The Masters of Cinema Bluray of Billy Wilder‘s Double Indemnity (1944), which I ordered weeks ago, will include an “extract” from the original screenplay depicting the excised gas chamber ending, which was filmed by Wilder but removed from the final version because it was deemed too depressing and “unduly gruesome.”

Consider this passage from filmsnoir.net: “In his 1998 book on film noir, More than Night: Film Noir in Its Contexts, James Naremore offers this penetrating analysis and critique:

“The execution described in the longest version of the script greatly increases our sympathy for Walter Neff (Fred MacMurray), all the while raising questions about the criminality of the state. It also provides a tragic recognition scene for Barton Keyes (Edward G. Robinson), who is shaken out of his moral complacency.

“This last point is especially important, because Keyes functions as a representative of the insurance company. Although he approaches his work with the intuitive flair of an artist and the intellectual intensity of a scientist, he remains a loyal agent of industrial rationality — a talented bureaucrat who, in effect, has helped to create the office building, the drive-in restaurant, the supermarket, and all the other landmarks of modern Los Angeles that the film relentlessly criticizes.

“One of the many virtues of Wilder’s original ending is that this complex, brilliantly acted character would have been made to confront his inner demon and to experience poetic justice. Keyes would have been brought face-to-face with the culminating instance of instrumental reason, the “end of the line” for industrial culture: the California gas chamber.

“For the original version of Double Indemnity, Paramount built an exact replica of San Quentin’s gas chamber, depicting it as a modern, sanitized apparatus for administering official death sentences. At considerable expense, Wilder photographed the step-by-step procedure of execution, emphasizing its coldly mechanical efficiency.
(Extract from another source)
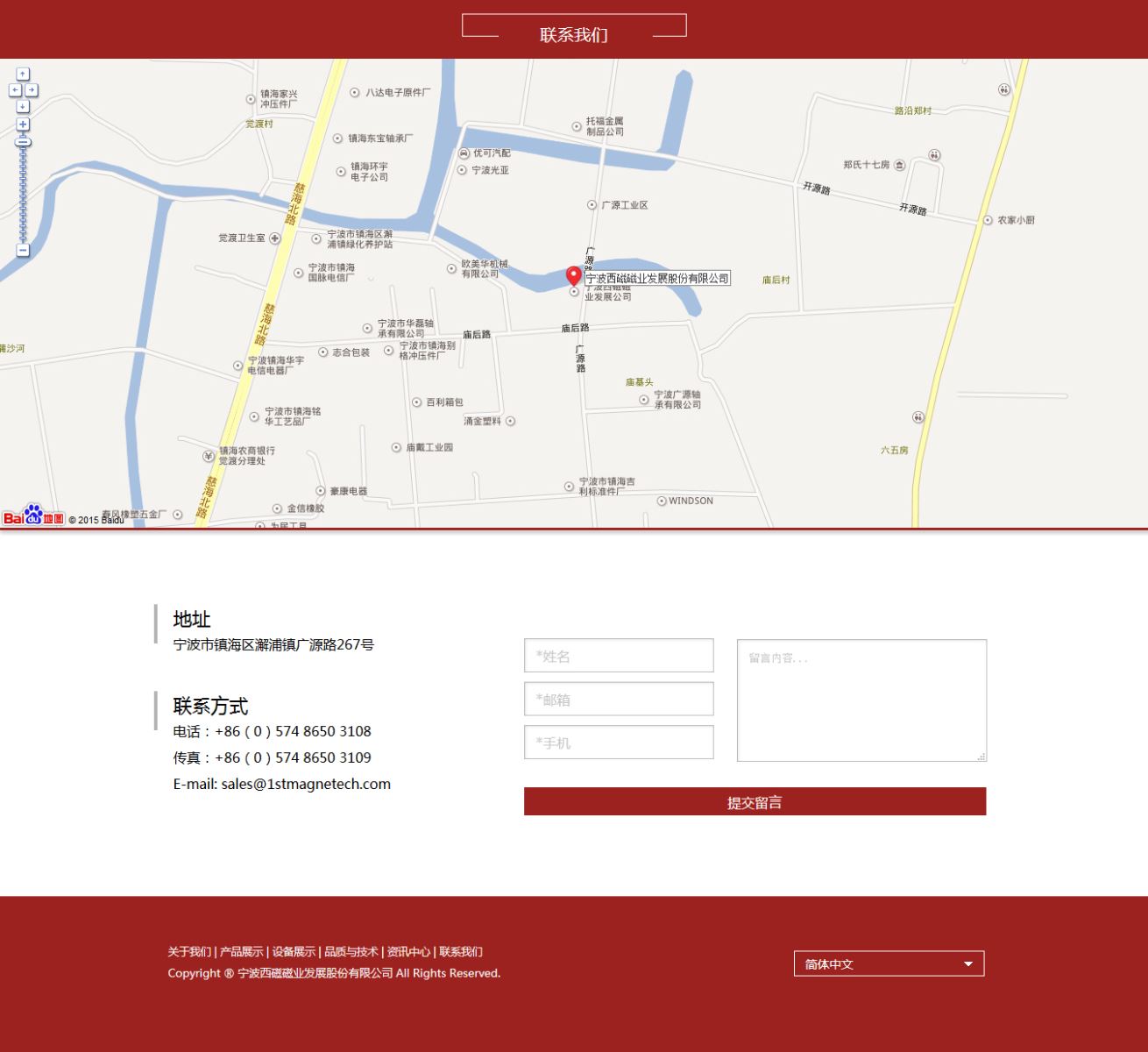Image resolution: width=1148 pixels, height=1052 pixels.
Task: Pan the map right with arrow button
Action: point(32,90)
There was no blood, no agonized screaming, and, for once in the movie, almost no dialogue.

“Much of the sequence was shot from Walter’s point of view, looking through glass windows at the spectators outside the chamber — an angle creating a subtle parallel between the chamber and the ‘dark room’ of a movie theater. When the fatal pellets dropped, clouds of gas obscured the windows, and we could barely make out Keyes standing amid the witnesses, turning his head away. Soon afterward, a doctor entered the chamber to pronounce Walter dead. According to the script, the original film ended as follows:

“‘All the witnesses have now left except Keyes, who stares, shocked and tragic, beyond the door. The guard goes to him and touches his arm, indicating to him that he must leave. Keyes glances for the last time towards the gas chamber and slowly moves to go out. CORRIDOR OUTSIDE THE DEATH CHAMBER CAMERA SHOOTING IN THROUGH THE OPEN DOOR AT KEYES , who is just turning to leave. Keyes comes slowly out into the dark, narrow corridor. His hat is on his head now, his overcoat is pulled around him loosely. He walks like an old man. He takes eight or ten steps, then mechanically reaches a cigar out of his vest pocket and puts it in his mouth. His hands, in the now familiar gesture, begin to pat his pockets for matches.
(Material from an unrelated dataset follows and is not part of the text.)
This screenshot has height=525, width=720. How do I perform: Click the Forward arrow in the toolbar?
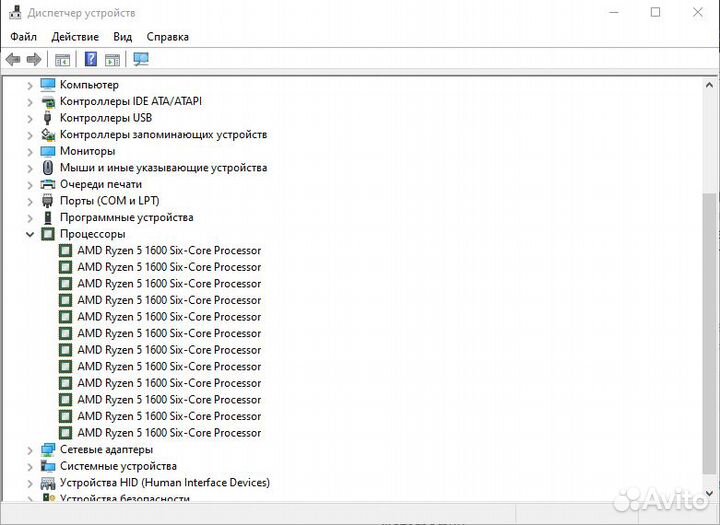coord(34,59)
“‘Suddenly he stops, with a look of horror on his face. He stands rigid, pressing hand against his heart. He takes the cigar out of his mouth and goes slowly on toward the door, CAMERA PANNING with him. When he has almost reached the door, the guard stationed there throws it wide, and a blaze of sunlight comes in from the open prison yard outside. Keyes slowly walks out into the sunshine, a forlorn and lonely man.’

“Until someone rescues this scene from the Paramount vaults, we will never know if it is superior to the current version, and even then there may be room for debate. One thing, however, is clear: Keyes’s lonely walk out of the prison would have thrown a shadow over everything that preceded it. It was not until Sunset Boulevard and Ace in the Hole that Wilder would produce such a savage critique of modernity. Although the released version of his famous thriller remains an iconoclastic satire that challenges the censors, it is a lighter entertainment than the original and a much easier product for Hollywood to market.

“No matter how much we admire the film that was exhibited in 1944, the form of cinema that the French described as noir is probably better exemplified by another Double Indemnity, which we have yet to see.”

In a July 1975 Images Journal interview with Robert Porfirio, Wilder said the following:

“We were delighted with [the gas chamber ending] at first. Fred MacMurray loved it. He didn’t want to play it. No leading man wanted to play it, initially. But then he was absolutely delighted. I am a great friend of his, but can tell you when he shot the scene, there was no hesitation, no nothing, no problem with his performance. I shot that whole thing in the gas chamber, the execution, when everything was still, with tremendous accuracy.

“But then I realized, look, this thing is already over. I just already have one tag outside that office, when Neff collapses on the way to the elevator, where he can’t even light the match. And from the distance, you hear the sirens, be it an ambulance or be it the police, you know it is over. No need for the gas chamber.”